GoogleCloudDataproc / spark-bigquery-connector

BigQuery data source for Apache Spark: Read data from BigQuery into DataFrames, write DataFrames into BigQuery tables.
Apache License 2.0
376 stars 197 forks source link

com.google.cloud.spark.bigquery.ArrowSchemaConverter Unsupported Operation Exception #443

Closed appden1 closed 1 year ago

appden1 commented 3 years ago

I'm using spark-bigquery-with-dependencies_2.11-0.21.1.jar and having trouble with reading BigQuery data from Spark on Yarn cluster.

Pipeline: BigQuery -> Spark 2.3.2 with HDP 3.1.5 , Python 3.6

Code:

spark.conf.set("viewsEnabled","true")
spark.conf.set("materializationProject",project-id)
spark.conf.set("materializationDataset",dataset-id)

sql="""select col1, col2 from project.dataset.table"""

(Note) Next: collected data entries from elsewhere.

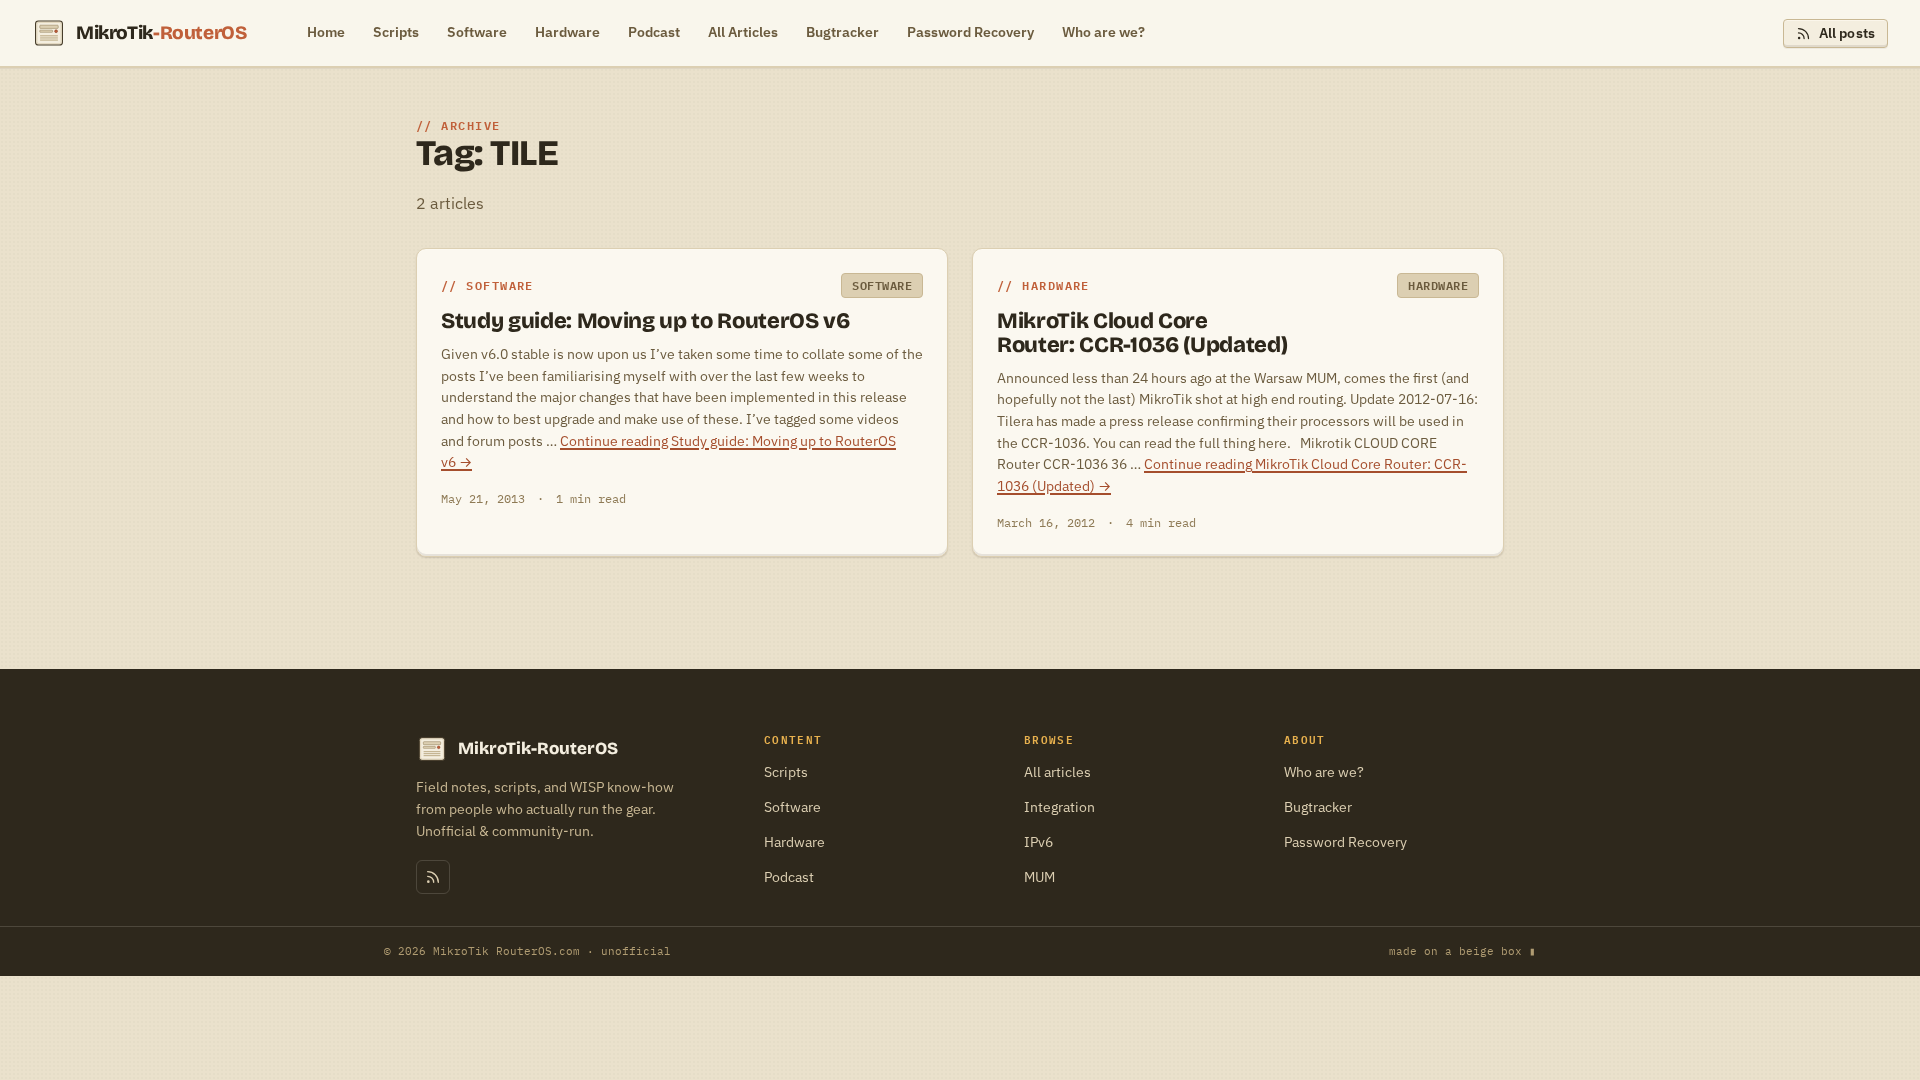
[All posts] (433, 877)
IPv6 (1038, 842)
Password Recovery (970, 32)
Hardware (567, 32)
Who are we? (1103, 32)
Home (326, 32)
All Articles (743, 32)
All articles (1057, 772)
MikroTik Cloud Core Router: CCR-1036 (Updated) (1142, 333)
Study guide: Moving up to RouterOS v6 (645, 321)
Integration (1059, 807)
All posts (1847, 33)
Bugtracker (842, 32)
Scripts (396, 32)
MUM (1039, 877)
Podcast (654, 32)
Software (477, 32)
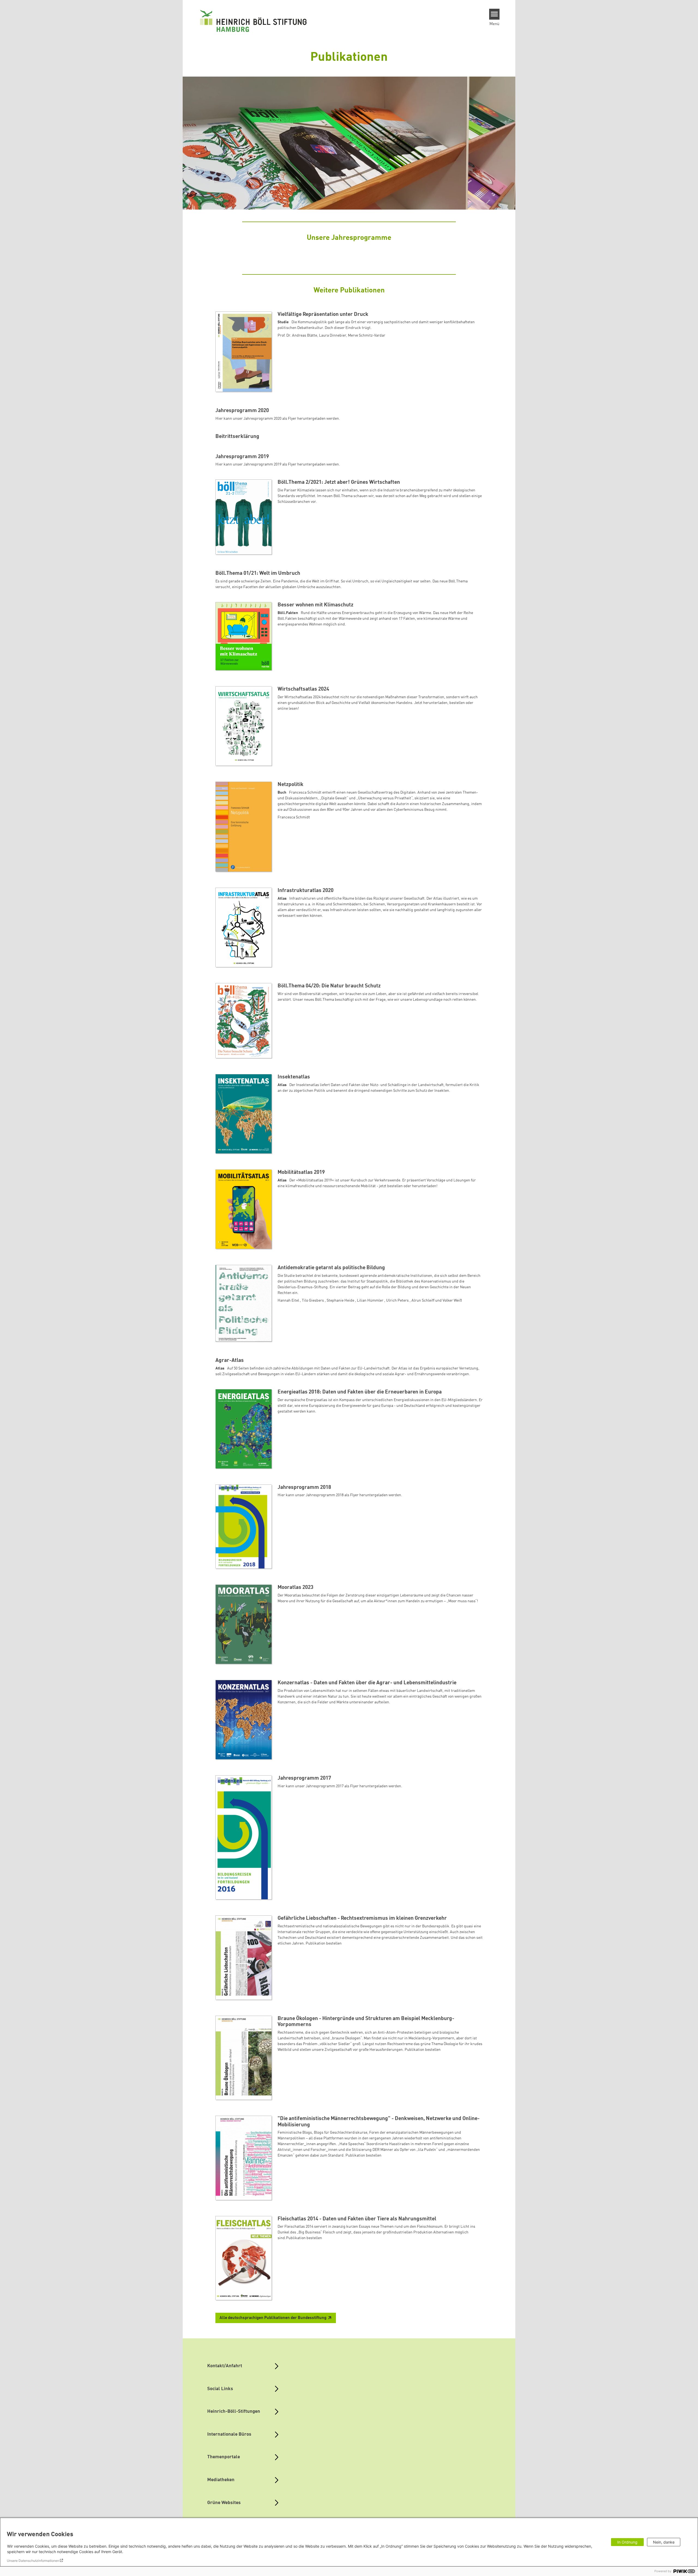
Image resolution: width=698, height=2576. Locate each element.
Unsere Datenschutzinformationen (33, 2561)
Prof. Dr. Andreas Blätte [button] (297, 335)
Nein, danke (664, 2542)
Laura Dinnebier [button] (332, 335)
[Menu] (494, 14)
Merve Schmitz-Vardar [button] (366, 335)
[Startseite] (253, 21)
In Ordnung (627, 2542)
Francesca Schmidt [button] (294, 817)
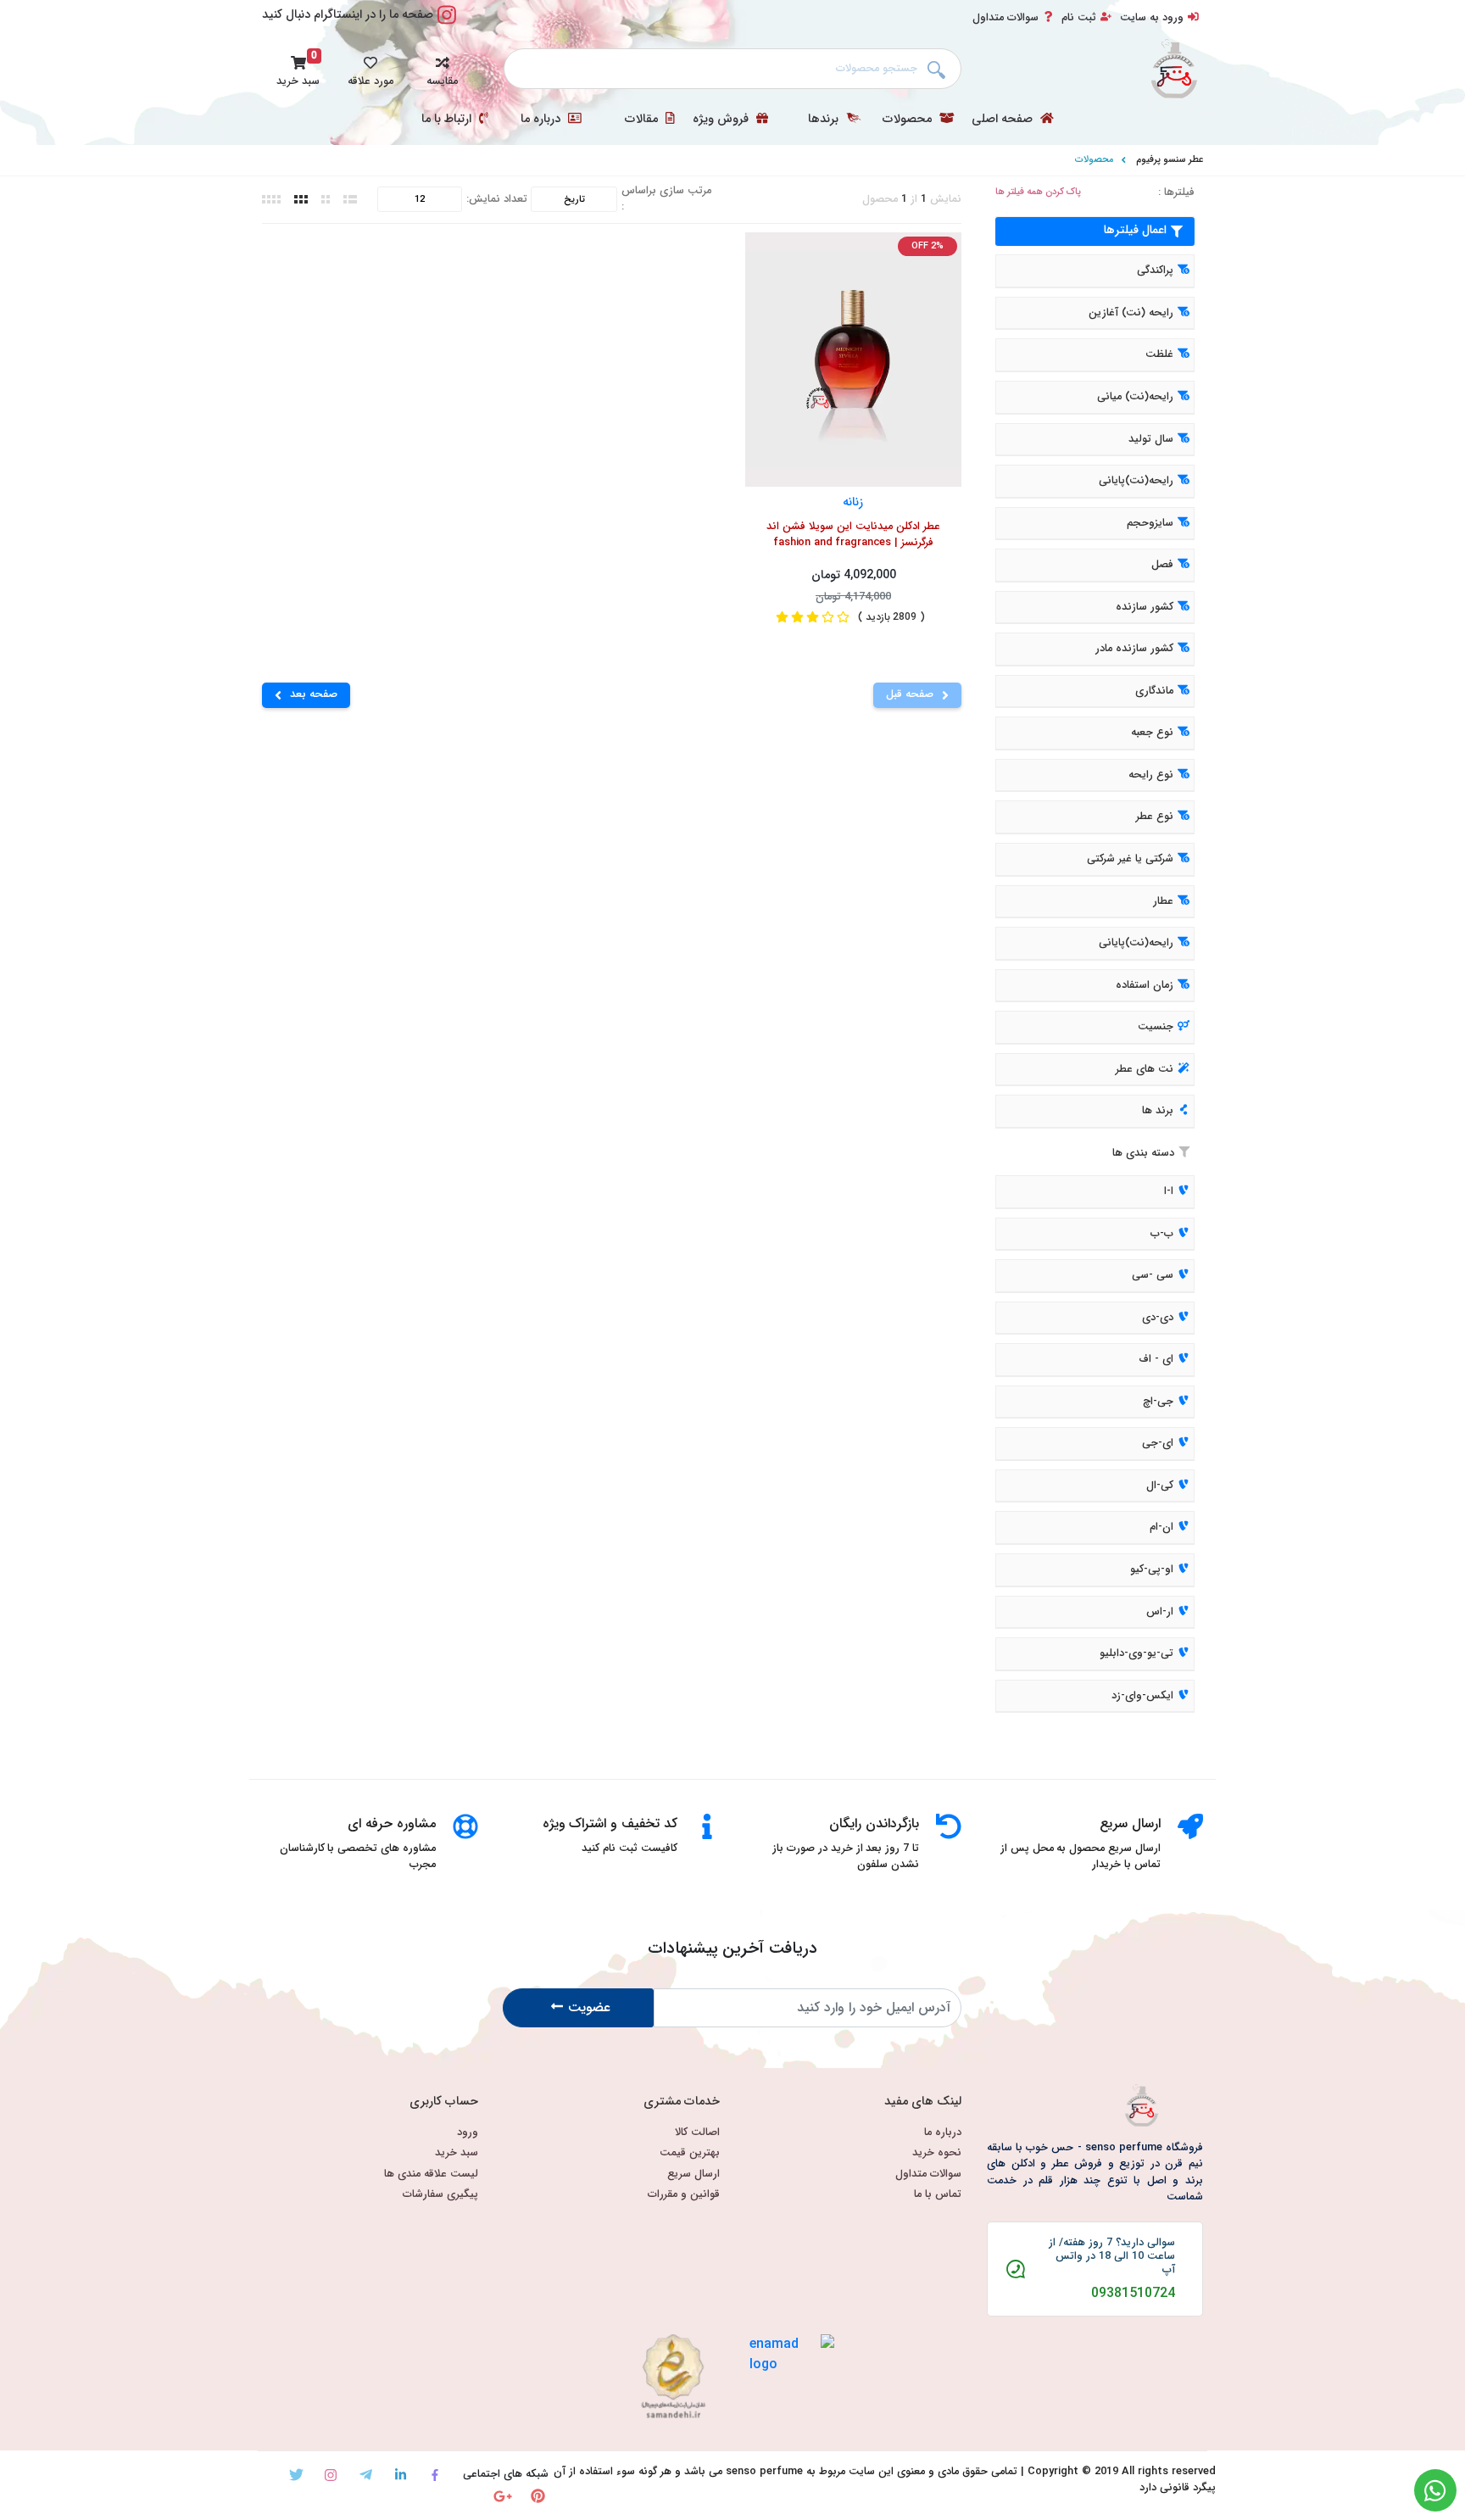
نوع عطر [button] (1154, 817)
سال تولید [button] (1150, 439)
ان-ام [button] (1161, 1527)
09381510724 (1133, 2293)
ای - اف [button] (1156, 1359)
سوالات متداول (1005, 17)
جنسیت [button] (1155, 1026)
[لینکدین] (400, 2474)
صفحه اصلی (1004, 119)
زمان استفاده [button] (1144, 985)
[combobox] (732, 68)
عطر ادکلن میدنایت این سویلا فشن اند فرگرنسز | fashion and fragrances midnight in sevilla (852, 536)
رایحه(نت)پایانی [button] (1136, 480)
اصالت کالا (697, 2133)
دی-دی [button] (1157, 1317)
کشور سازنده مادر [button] (1134, 649)
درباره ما (542, 119)
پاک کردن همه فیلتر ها (1038, 192)
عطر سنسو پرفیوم (1169, 159)
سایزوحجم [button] (1150, 523)
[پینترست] (538, 2495)
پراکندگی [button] (1155, 271)
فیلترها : (1176, 193)
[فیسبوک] (435, 2474)
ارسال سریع (693, 2174)
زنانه (854, 501)
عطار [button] (1163, 901)
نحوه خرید (936, 2153)
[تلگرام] (365, 2474)
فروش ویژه (722, 119)
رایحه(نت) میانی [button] (1135, 396)
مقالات (643, 119)
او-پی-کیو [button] (1151, 1569)
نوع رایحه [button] (1150, 775)
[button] (442, 68)
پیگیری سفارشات (440, 2195)
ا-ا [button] (1168, 1191)
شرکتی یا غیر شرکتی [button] (1130, 858)
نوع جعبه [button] (1152, 733)
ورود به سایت (1152, 17)
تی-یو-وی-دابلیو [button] (1136, 1653)
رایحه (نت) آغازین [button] (1131, 312)
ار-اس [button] (1159, 1611)
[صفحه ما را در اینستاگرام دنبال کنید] (446, 24)
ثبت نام (1078, 17)
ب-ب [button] (1161, 1233)
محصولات (909, 119)
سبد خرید (456, 2153)
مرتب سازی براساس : (666, 199)
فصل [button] (1162, 564)
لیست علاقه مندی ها (431, 2174)
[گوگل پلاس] (503, 2495)
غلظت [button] (1159, 355)
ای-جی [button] (1157, 1444)
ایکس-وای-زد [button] (1142, 1695)
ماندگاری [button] (1154, 691)
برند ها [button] (1157, 1111)
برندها (825, 119)
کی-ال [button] (1159, 1485)
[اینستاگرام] (331, 2474)
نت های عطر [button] (1144, 1069)
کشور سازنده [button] (1144, 607)
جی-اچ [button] (1158, 1401)
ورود (467, 2133)
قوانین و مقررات (684, 2195)
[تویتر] (296, 2474)
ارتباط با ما (448, 119)
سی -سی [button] (1152, 1275)
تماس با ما (937, 2195)
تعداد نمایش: (496, 200)
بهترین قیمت (690, 2153)
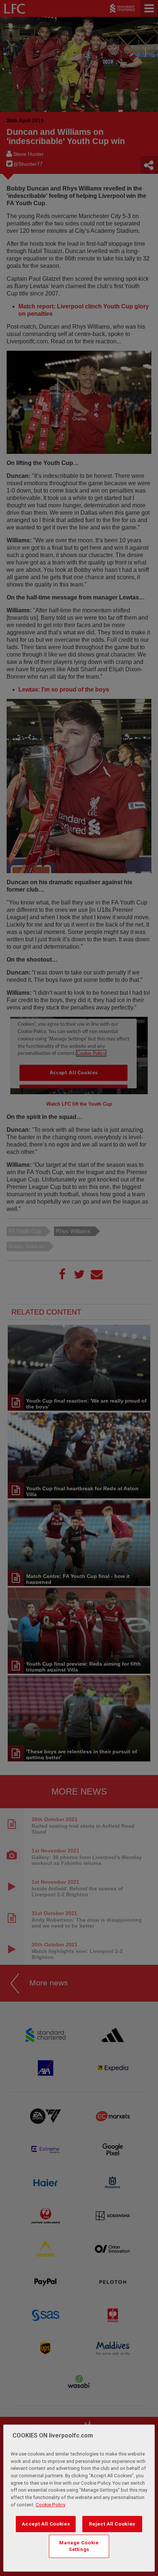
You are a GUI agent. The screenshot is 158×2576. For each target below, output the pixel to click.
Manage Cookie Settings (79, 2546)
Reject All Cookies (112, 2524)
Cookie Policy (50, 2504)
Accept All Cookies (46, 2524)
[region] (79, 2498)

df=spark.read.schema(schema).format("bigquery")\
...                     .option("credentialsFile","credential-file.json")\
...                     .option("parentProject",project-id).load(sql) 

df.show()

Log:

 executor 1): java.lang.UnsupportedOperationException
    at com.google.cloud.spark.bigquery.ArrowSchemaConverter$ArrowVectorAccessor.getUTF8String(ArrowSchemaConverter.java:311)
    at com.google.cloud.spark.bigquery.ArrowSchemaConverter.getUTF8String(ArrowSchemaConverter.java:120)
    at org.apache.spark.sql.execution.vectorized.MutableColumnarRow.getUTF8String(MutableColumnarRow.java:135)
    at org.apache.spark.sql.catalyst.expressions.GeneratedClass$GeneratedIteratorForCodegenStage1.processNext(Unknown Source)
    at org.apache.spark.sql.execution.BufferedRowIterator.hasNext(BufferedRowIterator.java:43)
    at org.apache.spark.sql.execution.WholeStageCodegenExec$$anonfun$10$$anon$1.hasNext(WholeStageCodegenExec.scala:614)
    at org.apache.spark.sql.execution.SparkPlan$$anonfun$2.apply(SparkPlan.scala:253)
    at org.apache.spark.sql.execution.SparkPlan$$anonfun$2.apply(SparkPlan.scala:247)
    at org.apache.spark.rdd.RDD$$anonfun$mapPartitionsInternal$1$$anonfun$apply$25.apply(RDD.scala:836)
    at org.apache.spark.rdd.RDD$$anonfun$mapPartitionsInternal$1$$anonfun$apply$25.apply(RDD.scala:836)
    at org.apache.spark.rdd.MapPartitionsRDD.compute(MapPartitionsRDD.scala:49)
    at org.apache.spark.rdd.RDD.computeOrReadCheckpoint(RDD.scala:324)
    at org.apache.spark.rdd.RDD.iterator(RDD.scala:288)
    at org.apache.spark.rdd.MapPartitionsRDD.compute(MapPartitionsRDD.scala:49)
    at org.apache.spark.rdd.RDD.computeOrReadCheckpoint(RDD.scala:324)
    at org.apache.spark.rdd.RDD.iterator(RDD.scala:288)
    at org.apache.spark.scheduler.ResultTask.runTask(ResultTask.scala:87)
    at org.apache.spark.scheduler.Task.run(Task.scala:109)
    at org.apache.spark.executor.Executor$TaskRunner.run(Executor.scala:345)
    at java.util.concurrent.ThreadPoolExecutor.runWorker(ThreadPoolExecutor.java:1142)
    at java.util.concurrent.ThreadPoolExecutor$Worker.run(ThreadPoolExecutor.java:617)
    at java.lang.Thread.run(Thread.java:745)
davidrabinowitz commented 3 years ago

What happens when you run the following:

df=spark.read.format("bigquery")\
                     .option("credentialsFile","credential-file.json")\
                     .option("parentProject",project-id).load(sql) 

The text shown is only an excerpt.